- Yancy Derringer: Mr. Colton, have you ever noticed the medal Pahoo wears?
- John Colton: Yes.
- Yancy Derringer: Well, it commemorates the treaty made by the United States and the Pawnee nation, the Table Creek Treaty. It was signed by the Great White Father - President Buchanan in 1857 - and it guaranteed the Pawnee nation the protection of the U.S. Army against the Cheyenne and Arapahoe.
- John Colton: Pahoo, listen to me. Go back to your tribe, yes, have them appoint you their spokesman, then go back to Washington; demand your legal rights. Make the War Department protect your people with soldiers as the treaty says.
- Yancy Derringer: Exactly what I had in mind.
- John Colton: Oh?
- Yancy Derringer: I thought you might give us a letter of introduction to the right people.
- John Colton: Of course.
- Colorado Charlie: You savvy this won't be no picnic for Pahoo. What I mean is feelings run high. There's too many greenhorns that figure the only good Indian is a dead one.
- Yancy Derringer: It's up to you and I to civilize 'em.
- Train Conductor: This redskin with you?
- Yancy Derringer: This gentleman is traveling with us, yes.
- Train Conductor: Not on this train, mister. Not first class. We don't carry no hair-raising aborigines with decent folks. He rides in the baggage car with the other animals or he gets thrown off. Those are the rules.

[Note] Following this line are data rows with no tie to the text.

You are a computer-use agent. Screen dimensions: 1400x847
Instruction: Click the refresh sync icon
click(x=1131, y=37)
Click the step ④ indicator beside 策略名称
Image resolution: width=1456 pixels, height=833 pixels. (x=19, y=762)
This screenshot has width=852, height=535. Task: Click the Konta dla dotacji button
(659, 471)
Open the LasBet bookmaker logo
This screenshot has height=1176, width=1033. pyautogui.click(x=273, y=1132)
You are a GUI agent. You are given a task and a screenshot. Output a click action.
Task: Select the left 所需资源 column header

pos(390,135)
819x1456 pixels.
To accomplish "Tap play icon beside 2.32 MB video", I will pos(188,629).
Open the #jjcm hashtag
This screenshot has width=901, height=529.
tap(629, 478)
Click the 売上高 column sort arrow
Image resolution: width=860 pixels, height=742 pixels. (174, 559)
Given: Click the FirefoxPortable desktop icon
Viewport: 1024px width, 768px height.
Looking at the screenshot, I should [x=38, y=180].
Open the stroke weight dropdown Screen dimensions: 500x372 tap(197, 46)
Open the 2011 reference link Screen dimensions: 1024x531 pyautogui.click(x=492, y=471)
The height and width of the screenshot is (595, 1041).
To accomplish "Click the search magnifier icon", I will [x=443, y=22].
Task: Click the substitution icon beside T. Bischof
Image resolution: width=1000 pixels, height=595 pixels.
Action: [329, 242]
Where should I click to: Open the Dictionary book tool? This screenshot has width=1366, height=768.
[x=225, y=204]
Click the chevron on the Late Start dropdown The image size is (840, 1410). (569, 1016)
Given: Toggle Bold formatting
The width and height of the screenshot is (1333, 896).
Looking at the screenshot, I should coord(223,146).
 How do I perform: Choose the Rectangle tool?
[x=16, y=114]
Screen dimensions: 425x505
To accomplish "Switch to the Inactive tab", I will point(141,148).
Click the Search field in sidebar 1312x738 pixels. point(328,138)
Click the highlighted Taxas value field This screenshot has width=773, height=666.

- Colorado Charlie: Well now, friend, I gotta couple of rules of my own. One of 'em is a white man with a big fat mouth gets offered the back of my fist!
- Yancy Derringer: Charlie! No.
- Colorado Charlie: Aw, Yancy, he's got one comin'.
- Yancy Derringer: No.
- Colorado Charlie: Just a little one.
- Yancy Derringer: No.
- Colorado Charlie: Not a tooth-breaker.
- Yancy Derringer: We're on a peace mission, remember?
- [Yancy, Pahoo and Charlie are eating chicken among the poultry cases in the baggage compartment]
- Colorado Charlie: What's so humorous, Yance?
- Yancy Derringer: I was just thinking of the look on John Colton's face if he could see us associating with these high dignitaries.
- Colorado Charlie: That's more than he can say. At least we're among friends.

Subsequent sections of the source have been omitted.